Ему впервые так сильно хотелось жить - дышать, есть, пить, заниматься любовью до изнеможения, выспаться наконец здоровым, крепким сном, глядеть в зелень природы, работать как можно тяжелее физически и беспечно, подолгу отдыхать - и проживи он до того иные годы, полные покоя и удовлетворения, это чувство и тогда было бы в нем сейчас, в такой момент - надо же, приближение зимы пахнет в этом доме одинаково что в пять, что тридцать пять, а завтрашний день всегда хранит приятную тайну, но только теперь он смог это почувствовать, и он был рад отдать это, ныне желанное: это был самый уместный для тонких шутовских пальцев подарок.
Раньше он и помыслить не мог, что ему есть, чем поделиться с другим человеком - и сердце застонало, заныло, пронзенное.
Джокер совершенную экспромтом кражу белья проигнорировал начисто.
- Давай-ка посерьезней, Бэт! - процедил он, царственно отгоняя сомнения, чтобы поспешно влезть в ботинки: почуял ту самую жажду продлить миг. - И кодекс свой сраный… забудь навсегда.

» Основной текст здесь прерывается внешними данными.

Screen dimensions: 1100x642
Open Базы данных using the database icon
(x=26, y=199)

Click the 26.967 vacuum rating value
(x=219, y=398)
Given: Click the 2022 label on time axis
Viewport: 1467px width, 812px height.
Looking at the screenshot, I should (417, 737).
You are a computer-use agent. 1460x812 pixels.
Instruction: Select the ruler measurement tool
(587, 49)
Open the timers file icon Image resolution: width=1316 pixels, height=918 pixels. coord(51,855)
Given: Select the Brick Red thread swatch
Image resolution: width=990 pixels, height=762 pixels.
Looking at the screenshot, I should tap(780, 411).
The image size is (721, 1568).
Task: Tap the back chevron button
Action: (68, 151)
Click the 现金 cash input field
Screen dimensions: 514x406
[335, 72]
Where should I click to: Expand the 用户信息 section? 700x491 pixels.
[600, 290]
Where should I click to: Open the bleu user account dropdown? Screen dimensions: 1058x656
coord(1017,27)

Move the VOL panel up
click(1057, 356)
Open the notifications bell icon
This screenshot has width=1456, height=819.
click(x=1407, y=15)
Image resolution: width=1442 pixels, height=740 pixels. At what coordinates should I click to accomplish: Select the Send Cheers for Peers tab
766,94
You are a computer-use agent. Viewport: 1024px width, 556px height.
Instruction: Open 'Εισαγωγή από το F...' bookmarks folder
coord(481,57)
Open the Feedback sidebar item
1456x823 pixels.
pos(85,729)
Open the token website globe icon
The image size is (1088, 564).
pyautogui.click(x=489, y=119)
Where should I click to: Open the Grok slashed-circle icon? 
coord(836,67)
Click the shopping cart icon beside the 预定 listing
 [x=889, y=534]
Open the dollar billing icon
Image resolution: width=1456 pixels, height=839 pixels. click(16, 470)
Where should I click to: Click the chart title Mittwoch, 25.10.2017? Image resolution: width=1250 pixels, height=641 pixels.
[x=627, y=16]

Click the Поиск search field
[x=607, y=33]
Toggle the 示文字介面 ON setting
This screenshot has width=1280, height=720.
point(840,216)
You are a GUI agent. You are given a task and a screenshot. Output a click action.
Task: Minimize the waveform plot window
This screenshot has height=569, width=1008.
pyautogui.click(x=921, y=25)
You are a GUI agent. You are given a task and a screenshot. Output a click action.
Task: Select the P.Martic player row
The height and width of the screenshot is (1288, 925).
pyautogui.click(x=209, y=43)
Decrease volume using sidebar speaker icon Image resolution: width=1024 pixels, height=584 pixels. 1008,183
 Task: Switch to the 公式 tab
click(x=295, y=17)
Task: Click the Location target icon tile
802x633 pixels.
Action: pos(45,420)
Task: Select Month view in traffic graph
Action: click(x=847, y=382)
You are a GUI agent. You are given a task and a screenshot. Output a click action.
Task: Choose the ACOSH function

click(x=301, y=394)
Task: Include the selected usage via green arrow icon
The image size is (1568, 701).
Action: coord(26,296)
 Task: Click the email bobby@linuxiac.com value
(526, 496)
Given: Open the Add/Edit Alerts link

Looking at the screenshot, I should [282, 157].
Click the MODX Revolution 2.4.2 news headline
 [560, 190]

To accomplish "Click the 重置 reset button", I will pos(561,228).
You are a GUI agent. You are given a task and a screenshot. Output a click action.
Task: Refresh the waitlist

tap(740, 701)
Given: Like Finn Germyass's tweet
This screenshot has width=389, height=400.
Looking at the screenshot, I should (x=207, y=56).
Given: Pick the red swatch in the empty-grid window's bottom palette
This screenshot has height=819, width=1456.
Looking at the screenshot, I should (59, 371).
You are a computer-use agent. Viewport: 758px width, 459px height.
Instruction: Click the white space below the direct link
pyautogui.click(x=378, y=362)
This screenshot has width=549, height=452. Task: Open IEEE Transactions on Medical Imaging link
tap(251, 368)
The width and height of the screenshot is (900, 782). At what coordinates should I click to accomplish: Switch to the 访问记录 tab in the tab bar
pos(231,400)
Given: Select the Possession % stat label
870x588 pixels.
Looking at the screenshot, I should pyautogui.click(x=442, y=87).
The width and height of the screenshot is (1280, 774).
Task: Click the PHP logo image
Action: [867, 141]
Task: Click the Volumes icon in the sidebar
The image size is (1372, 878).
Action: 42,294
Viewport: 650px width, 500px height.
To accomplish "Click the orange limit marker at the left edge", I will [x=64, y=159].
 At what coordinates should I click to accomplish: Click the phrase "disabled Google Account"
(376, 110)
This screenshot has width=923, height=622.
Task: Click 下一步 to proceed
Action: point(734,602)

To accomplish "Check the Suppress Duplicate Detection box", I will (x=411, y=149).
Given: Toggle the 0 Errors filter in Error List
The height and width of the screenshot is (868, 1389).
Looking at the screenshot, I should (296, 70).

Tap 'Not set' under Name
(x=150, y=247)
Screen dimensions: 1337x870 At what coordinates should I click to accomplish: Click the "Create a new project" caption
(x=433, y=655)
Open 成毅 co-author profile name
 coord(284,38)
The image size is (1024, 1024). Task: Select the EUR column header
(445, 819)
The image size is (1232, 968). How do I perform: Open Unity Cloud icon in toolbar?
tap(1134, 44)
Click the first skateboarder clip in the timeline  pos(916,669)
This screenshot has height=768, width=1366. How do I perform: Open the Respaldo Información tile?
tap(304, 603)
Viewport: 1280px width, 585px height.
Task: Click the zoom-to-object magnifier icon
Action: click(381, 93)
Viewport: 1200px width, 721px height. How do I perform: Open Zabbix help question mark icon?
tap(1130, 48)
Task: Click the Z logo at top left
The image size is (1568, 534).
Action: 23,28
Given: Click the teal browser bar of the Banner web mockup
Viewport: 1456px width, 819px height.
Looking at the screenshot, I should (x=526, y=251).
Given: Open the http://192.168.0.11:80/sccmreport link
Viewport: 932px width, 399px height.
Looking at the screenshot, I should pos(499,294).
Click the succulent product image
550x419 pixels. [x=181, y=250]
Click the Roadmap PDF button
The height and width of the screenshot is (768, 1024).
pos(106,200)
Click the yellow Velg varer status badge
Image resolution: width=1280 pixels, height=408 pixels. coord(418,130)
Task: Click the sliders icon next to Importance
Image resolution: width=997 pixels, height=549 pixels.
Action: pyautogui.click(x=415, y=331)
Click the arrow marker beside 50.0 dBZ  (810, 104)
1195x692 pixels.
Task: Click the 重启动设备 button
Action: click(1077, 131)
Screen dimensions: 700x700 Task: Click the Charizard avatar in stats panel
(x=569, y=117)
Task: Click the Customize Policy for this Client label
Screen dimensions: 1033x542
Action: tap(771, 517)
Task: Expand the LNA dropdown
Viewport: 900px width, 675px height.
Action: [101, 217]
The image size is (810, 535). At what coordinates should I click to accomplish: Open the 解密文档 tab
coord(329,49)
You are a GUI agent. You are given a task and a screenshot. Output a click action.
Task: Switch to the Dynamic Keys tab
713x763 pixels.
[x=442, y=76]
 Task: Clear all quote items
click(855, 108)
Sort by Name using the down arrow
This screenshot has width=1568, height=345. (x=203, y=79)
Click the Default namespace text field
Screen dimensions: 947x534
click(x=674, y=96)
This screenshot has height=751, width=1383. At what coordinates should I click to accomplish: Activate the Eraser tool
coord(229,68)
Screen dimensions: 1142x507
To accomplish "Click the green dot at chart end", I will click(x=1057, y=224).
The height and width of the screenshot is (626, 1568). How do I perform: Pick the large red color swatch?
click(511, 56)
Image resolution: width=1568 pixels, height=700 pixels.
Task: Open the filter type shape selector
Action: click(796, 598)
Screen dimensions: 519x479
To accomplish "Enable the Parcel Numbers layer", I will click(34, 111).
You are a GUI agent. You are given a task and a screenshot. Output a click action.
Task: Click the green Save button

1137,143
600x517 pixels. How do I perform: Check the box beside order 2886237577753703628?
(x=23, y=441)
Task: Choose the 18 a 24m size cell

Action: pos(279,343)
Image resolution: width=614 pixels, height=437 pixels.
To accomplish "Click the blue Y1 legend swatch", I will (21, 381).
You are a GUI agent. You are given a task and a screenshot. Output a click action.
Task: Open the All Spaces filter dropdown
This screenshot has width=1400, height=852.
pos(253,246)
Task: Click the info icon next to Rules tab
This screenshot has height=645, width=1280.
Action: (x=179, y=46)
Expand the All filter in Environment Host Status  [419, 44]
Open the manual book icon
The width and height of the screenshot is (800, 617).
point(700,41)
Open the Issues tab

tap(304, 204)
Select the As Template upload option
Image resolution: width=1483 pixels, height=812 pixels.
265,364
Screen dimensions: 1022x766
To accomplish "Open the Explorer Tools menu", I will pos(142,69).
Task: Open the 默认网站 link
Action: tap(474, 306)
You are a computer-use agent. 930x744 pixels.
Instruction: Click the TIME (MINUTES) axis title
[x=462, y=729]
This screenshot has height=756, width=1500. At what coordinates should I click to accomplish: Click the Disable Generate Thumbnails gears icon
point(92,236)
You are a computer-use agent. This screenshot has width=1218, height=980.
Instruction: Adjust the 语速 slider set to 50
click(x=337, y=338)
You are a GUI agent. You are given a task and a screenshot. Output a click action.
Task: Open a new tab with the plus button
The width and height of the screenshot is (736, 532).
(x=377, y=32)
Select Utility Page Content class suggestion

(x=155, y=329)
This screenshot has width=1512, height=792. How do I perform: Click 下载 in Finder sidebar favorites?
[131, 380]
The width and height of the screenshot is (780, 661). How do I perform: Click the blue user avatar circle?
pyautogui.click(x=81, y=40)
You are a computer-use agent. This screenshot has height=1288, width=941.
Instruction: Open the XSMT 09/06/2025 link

- Для тебя - позабыл. Да и какая разница? - закономерно отмахнулся Брюс, грубо притягивая придурка поближе к себе, словно собирался закружить его в приливе радости - или мрачно закинуть на плечо, потрескивая от негодования. - Может, дуэль на огнестреле? На техасский манер? “Оскорбить может лишь равный равного”. Учитываешь ничью в виде двух трупов? Честно говоря, не нахожу в себе желания гонять тебя по городу. Знаю, ты хотел вернуть то состояние…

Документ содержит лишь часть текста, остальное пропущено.